**TASK DESCRIPTION:**
Could you arrange the part of the items that opens with the line containing "Where should I" and closes with the line containing "click(x=213, y=62)" as a Markdown table with the columns Row and Line, numbering each row and skipping blank lines?

**DATA TO PROCESS:**
-.-.-
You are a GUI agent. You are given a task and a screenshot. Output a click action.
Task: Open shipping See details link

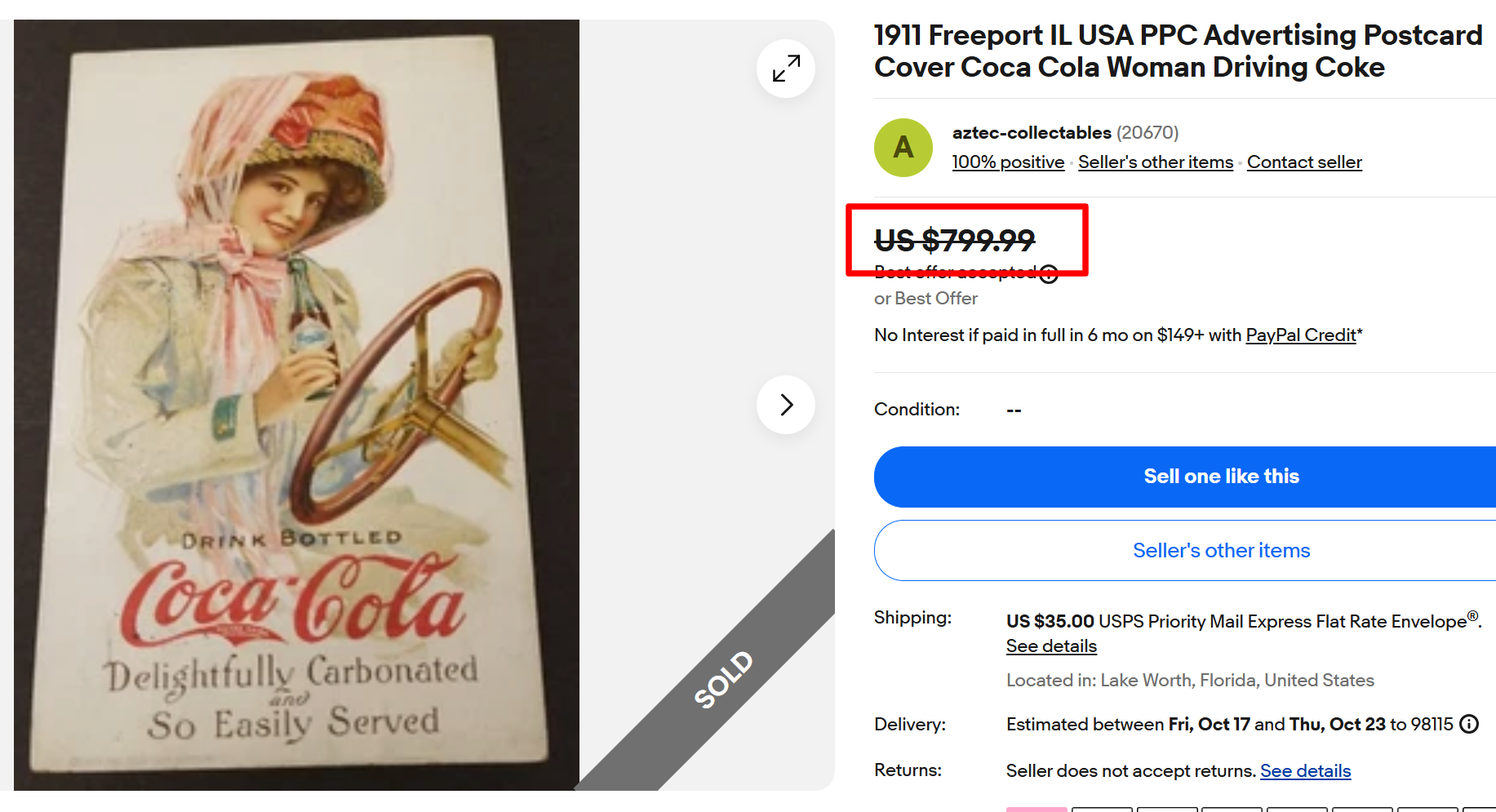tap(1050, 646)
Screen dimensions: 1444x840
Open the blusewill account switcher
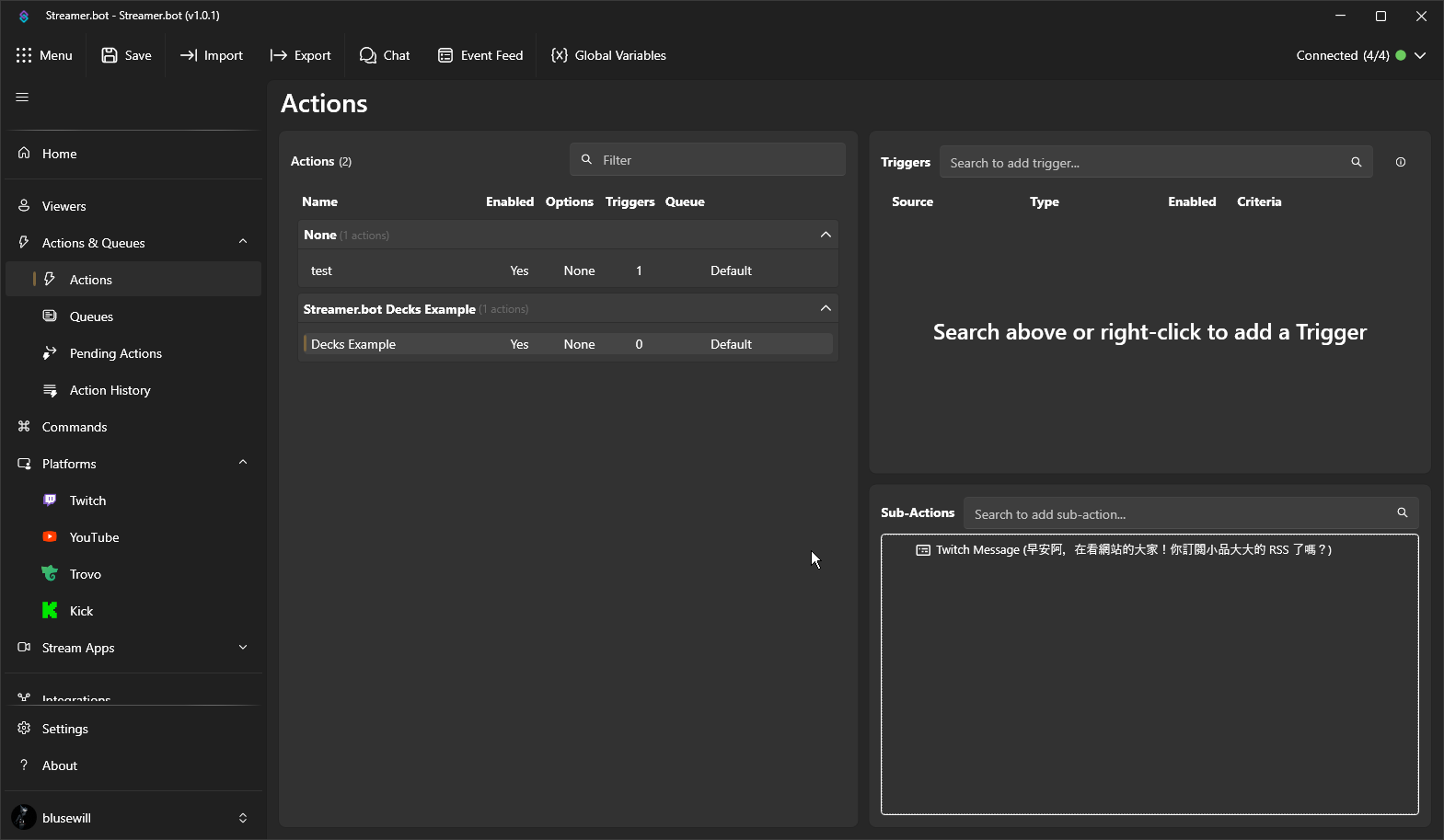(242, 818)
-.-.-
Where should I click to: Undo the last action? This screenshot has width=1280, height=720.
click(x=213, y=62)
-.-.-
**RESULT:**
| Row | Line |
|---|---|
| 1 | Where should I click to: Undo the last action? This screenshot has width=1280, height=720. |
| 2 | click(x=213, y=62) |